Bernard Appy
Artigo publicado no jornal Estado de São Paulo, em 7 de fevereiro de 2017
Há um amplo consenso de que os tributos brasileiros sobre bens e serviços – ICMS, PIS/Cofins, IPI e ISS – são extremamente disfuncionais e prejudicam o crescimento da economia brasileira.
Isso ocorre por vários motivos. Por um lado, porque a legislação destes tributos é extremamente complexa, o que não apenas implica um alto custo de cumprimento da burocracia tributária, mas também resulta em um altíssimo grau de litígio entre as empresas e o fisco. Por outro lado, porque as distorções resultantes da incidência destes tributos levam a produção brasileira a se organizar de forma ineficiente, reduzindo de forma relevante a produtividade do país. Ou seja, o Brasil poderia produzir mais bens e serviços do que produz se nosso sistema tributário não fosse tão ruim.
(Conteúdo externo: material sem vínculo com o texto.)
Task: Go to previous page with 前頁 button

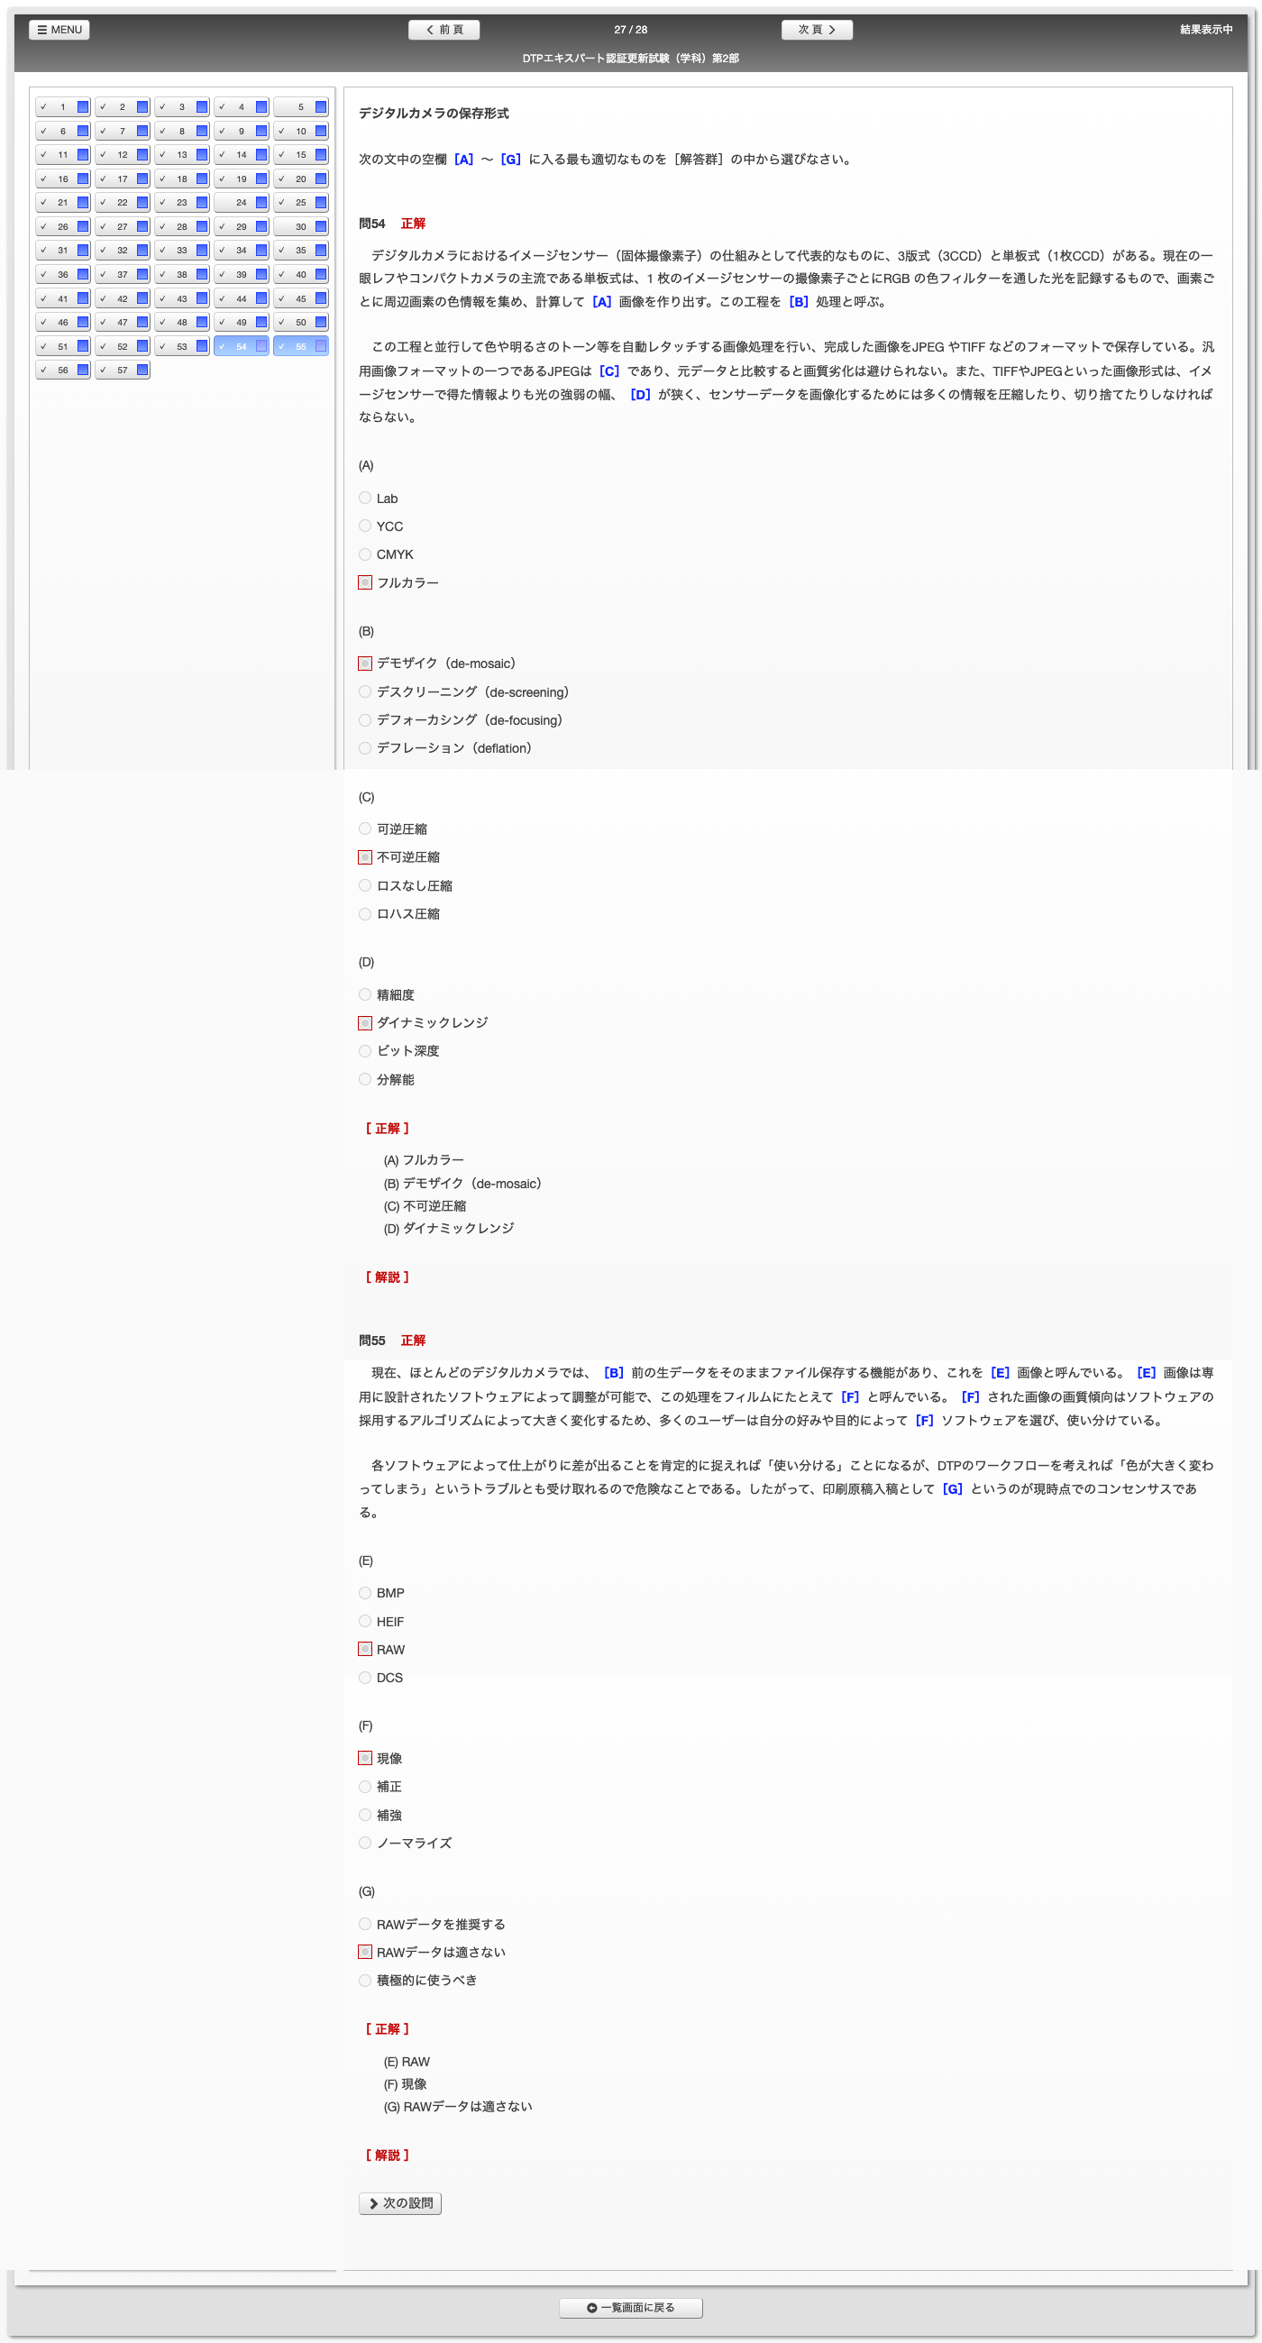Action: (x=444, y=30)
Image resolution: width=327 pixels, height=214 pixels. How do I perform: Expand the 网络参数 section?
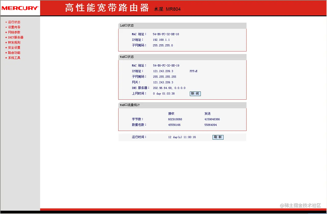pos(14,32)
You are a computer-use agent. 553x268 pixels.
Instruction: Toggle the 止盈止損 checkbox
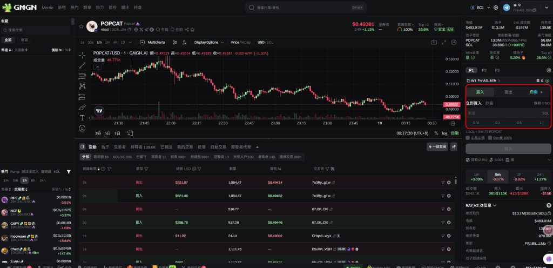pos(468,138)
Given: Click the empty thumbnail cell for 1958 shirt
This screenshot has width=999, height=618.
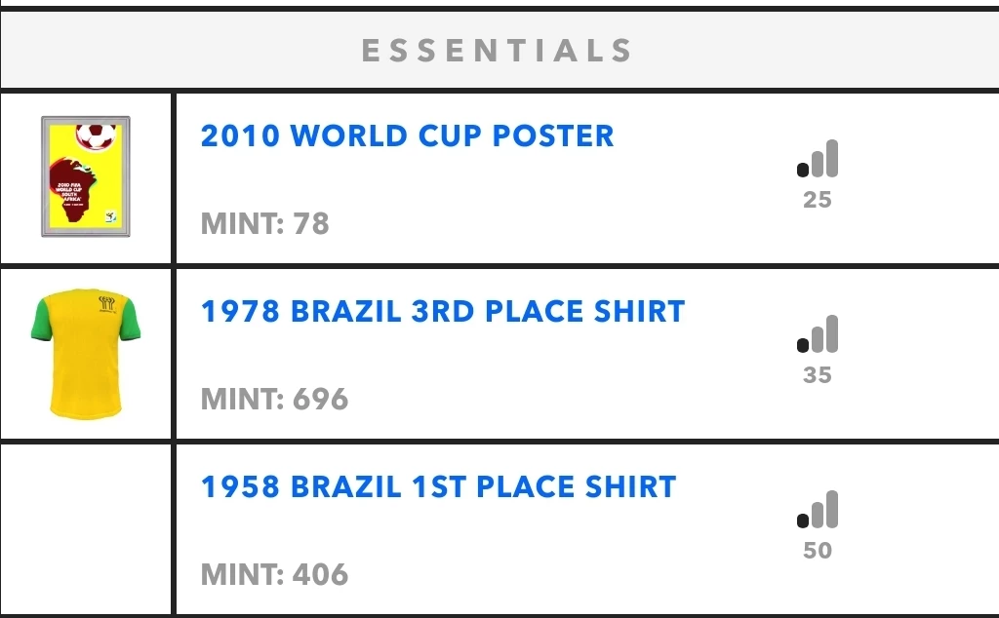Looking at the screenshot, I should point(86,529).
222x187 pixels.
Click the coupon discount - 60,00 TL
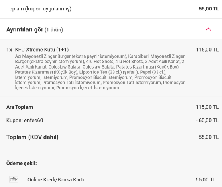click(x=207, y=121)
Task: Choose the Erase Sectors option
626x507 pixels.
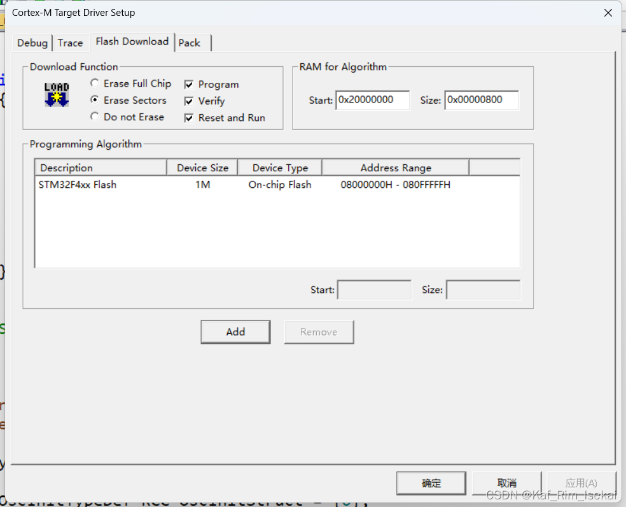Action: 94,100
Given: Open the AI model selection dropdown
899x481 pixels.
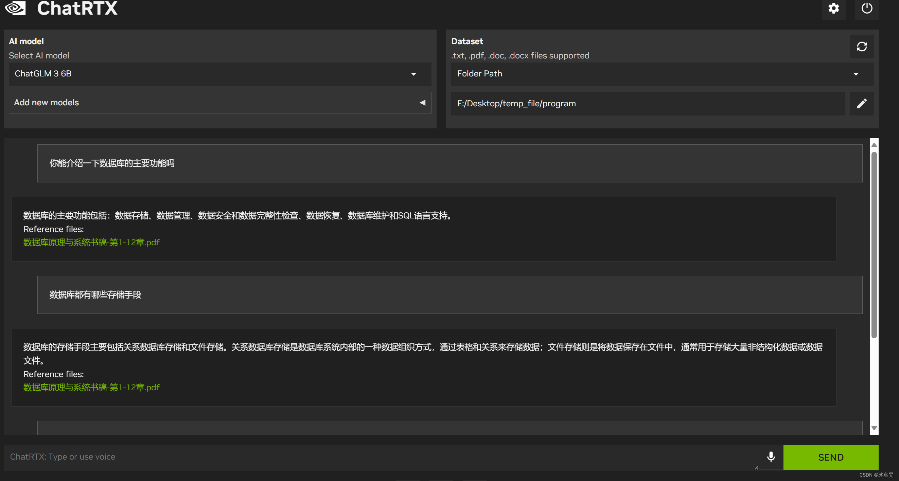Looking at the screenshot, I should click(414, 74).
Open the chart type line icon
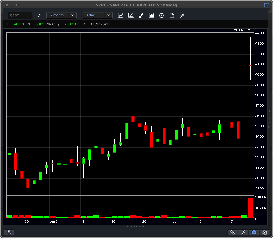Image resolution: width=273 pixels, height=238 pixels. 120,15
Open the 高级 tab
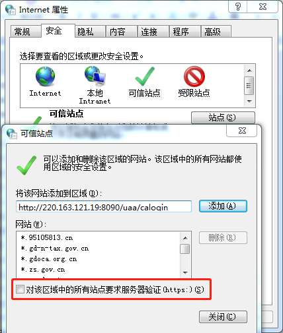283x333 pixels. pyautogui.click(x=212, y=32)
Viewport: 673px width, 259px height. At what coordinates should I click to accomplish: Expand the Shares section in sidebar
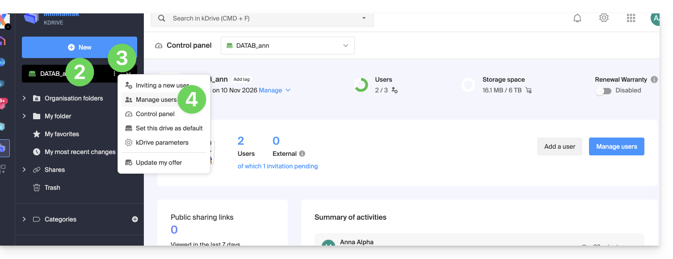click(24, 170)
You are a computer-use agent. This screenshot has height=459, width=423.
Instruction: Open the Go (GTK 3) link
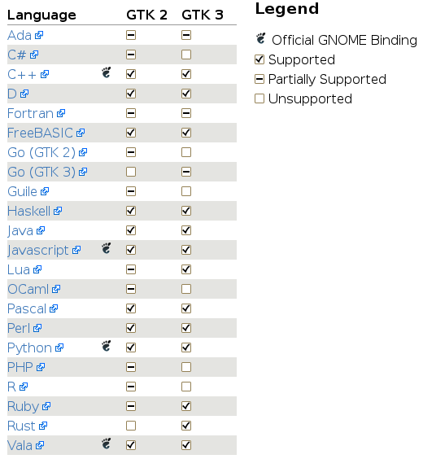(41, 173)
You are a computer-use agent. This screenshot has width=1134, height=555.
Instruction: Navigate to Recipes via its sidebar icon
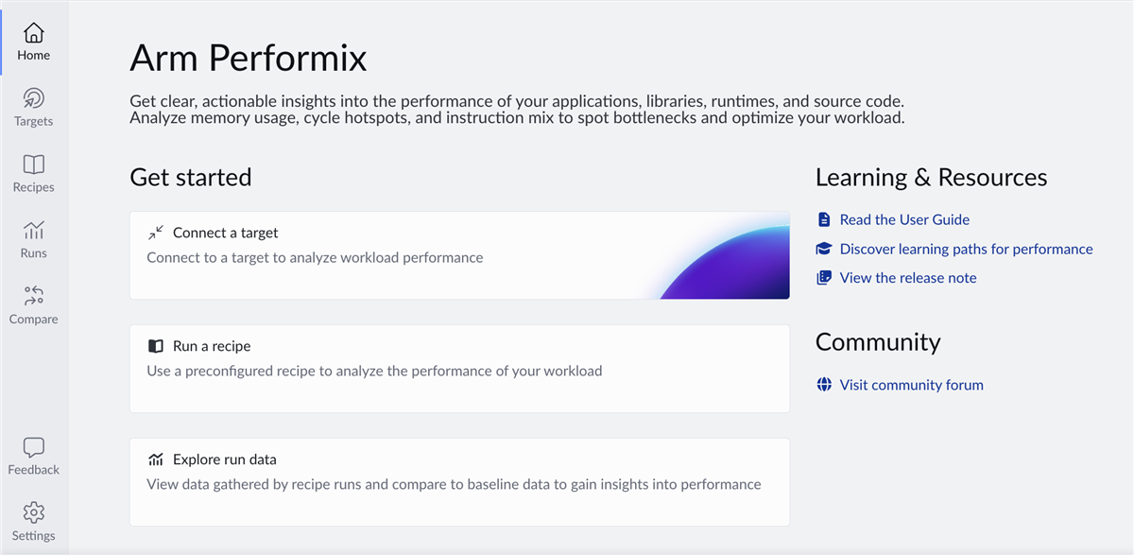[x=33, y=165]
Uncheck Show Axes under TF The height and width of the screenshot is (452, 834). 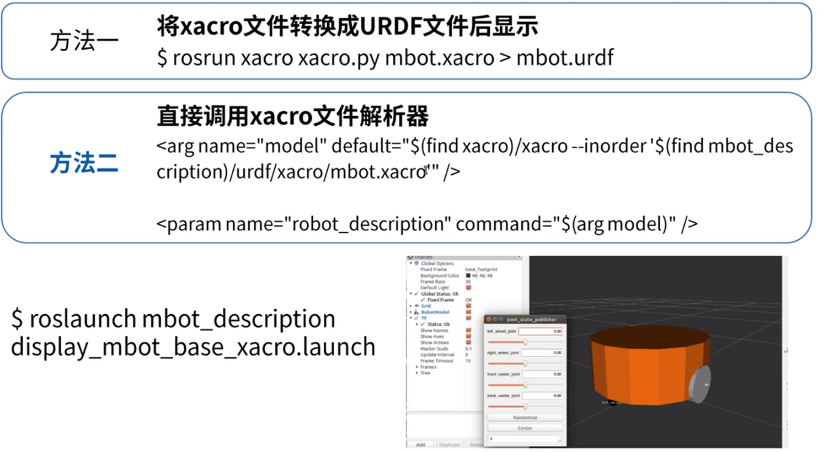(x=468, y=336)
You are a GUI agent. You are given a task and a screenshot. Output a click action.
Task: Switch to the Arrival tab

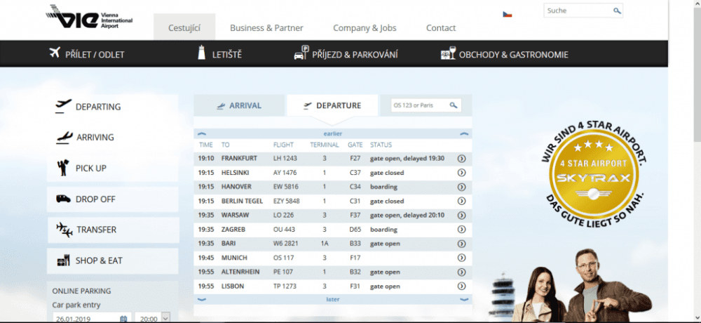coord(239,105)
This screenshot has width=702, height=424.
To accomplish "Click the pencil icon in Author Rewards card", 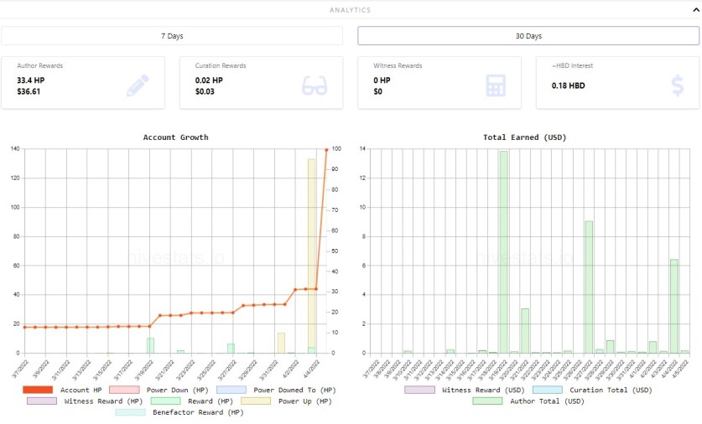I will [138, 85].
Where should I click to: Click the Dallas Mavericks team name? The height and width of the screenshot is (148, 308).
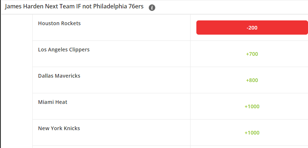(x=59, y=76)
Também há um quase-consenso de que a melhor forma de corrigir tais distorções é fazendo com que as características desses tributos se aproximem do padrão internacional de tributação de bens e serviços, que é o imposto não-cumulativo sobre o valor agregado (IVA).
Há menos consenso, no entanto, sobre qual a melhor forma de fazer esta transição. Alguns analistas entendem que o ideal é fazer a mudança de forma “fatiada”, alterando aos poucos as características dos tributos existentes, através, por exemplo, de uma reforma do PIS/Cofins, seguida de medidas para acabar com a guerra fiscal do ICMS, e assim por diante.
Para outros analistas, inclusive eu, o melhor é fazer uma reforma mais ampla, na qual os quatro tributos sobre bens e serviços sejam progressivamente substituídos por um único imposto com as características de um bom IVA. O motivo é basicamente a relação custo/benefício das duas opções. Mudanças pontuais no sistema tributário (como a reforma do PIS/Cofins) são positivas, mas resolvem uma parcela pequena dos problemas, a um custo político que pode ser elevado. A título de exemplo, o setor de serviços fechou posição contra a proposta de reforma do PIS/Cofins, cujas linhas gerais foram anunciadas pela Receita Federal há pouco mais de um ano.
Por outro lado, uma reforma ampla pode ser politicamente mais complexa (porque exige uma emenda constitucional), mas tem benefícios muito maiores. Se for bem estruturada, resolve todos os problemas dos tributos brasileiros sobre bens e serviços, e abre espaço para um crescimento relevante da produtividade do país. Embora não seja possível fazer um cálculo preciso deste impacto, é razoável supor que uma boa reforma tributária pode levar a um aumento de 10% ou mais do PIB potencial (e da renda real de cada brasileiro) em um prazo entre dez e vinte anos.
Há vários motivos pelos quais os benefícios de uma reforma tributária ampla são muito maiores que os de uma reforma “fatiada”. Por um lado, boa parte dos problemas do sistema atual resulta da fragmentação da base de incidência entre o ICMS, o ISS, o PIS/Cofins e o IPI. É impossível transitar para o modelo do IVA – que tem uma base de incidência ampla que alcança todos os bens e serviços – mantendo-se os quatro tributos atuais.
Por outro lado, o IVA é cobrado no destino, ao contrário do ICMS, que nas transações interestaduais é cobrado dominantemente no estado de origem. No entanto, a transição da cobrança do ICMS para o destino (via redução das alíquotas interestaduais) é politicamente muito difícil e tende a gerar uma série de consequências indesejáveis, como o aumento da carga tributária e o acúmulo de créditos tributários pelas empresas.
Ou seja, uma reforma tributária ampla tem um impacto muito mais positivo sobre a economia que um conjunto de reformas parciais. E seu custo político talvez seja até menor que o custo total de uma sequência de reformas “fatiadas”.